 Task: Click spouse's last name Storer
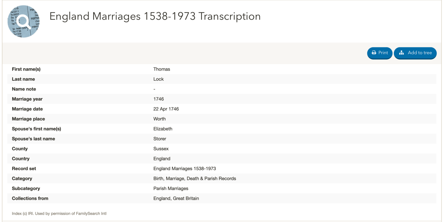pos(160,139)
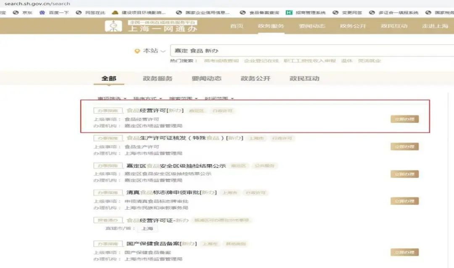Switch to the 政务服务 results tab

(158, 79)
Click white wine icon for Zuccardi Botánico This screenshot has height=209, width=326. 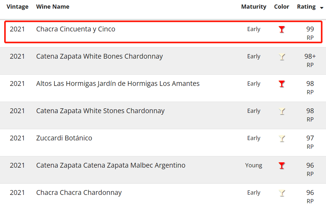coord(281,138)
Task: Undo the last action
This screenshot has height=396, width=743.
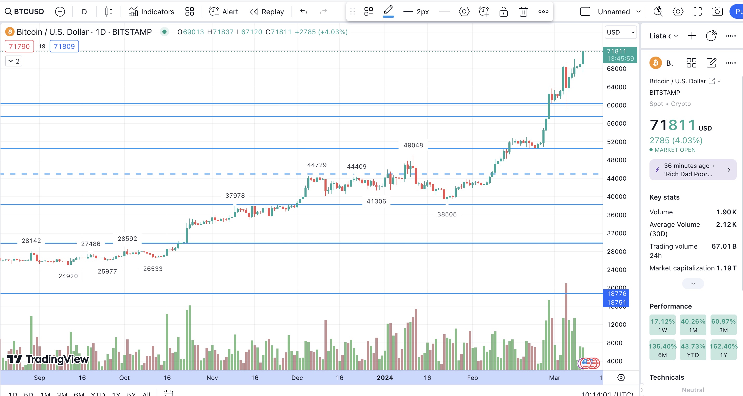Action: click(304, 12)
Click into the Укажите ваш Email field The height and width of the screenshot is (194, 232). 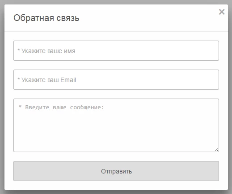click(x=116, y=79)
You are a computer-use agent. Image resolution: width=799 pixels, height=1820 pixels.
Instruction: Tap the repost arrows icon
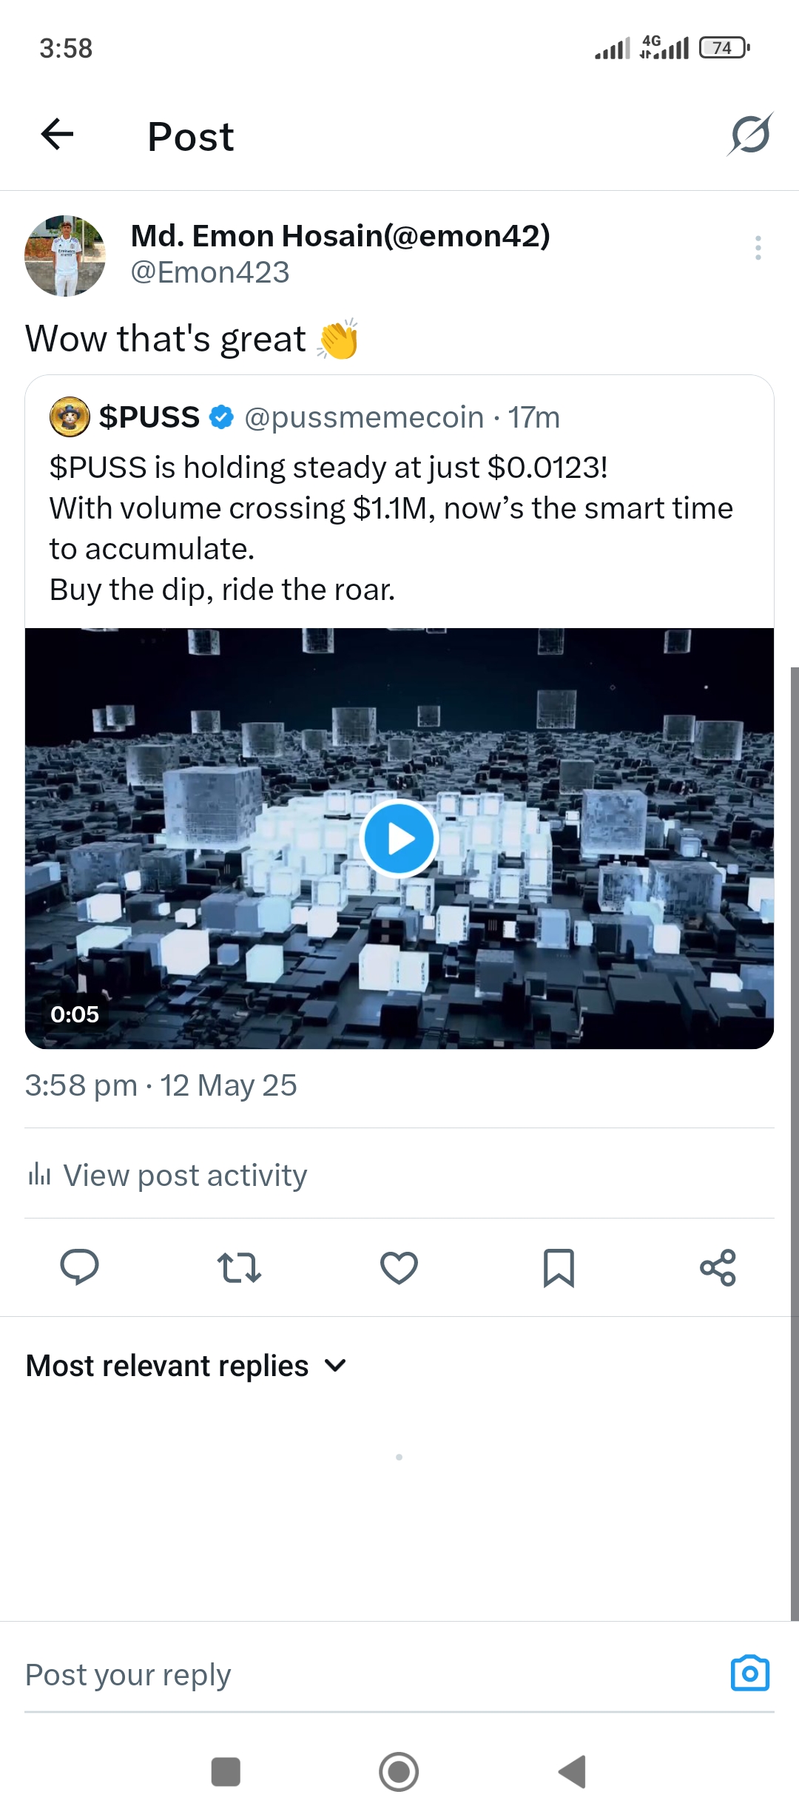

☆ ☆ ☆ ☆

**What you have to do:** With pictures omitted, reproduce exactly the lines from the line containing "You are a computer-use" through the end of the data above.

**Result for this task:**
You are a computer-use agent. Image resolution: width=799 pixels, height=1820 pixels.
Instruction: Tap the repost arrows icon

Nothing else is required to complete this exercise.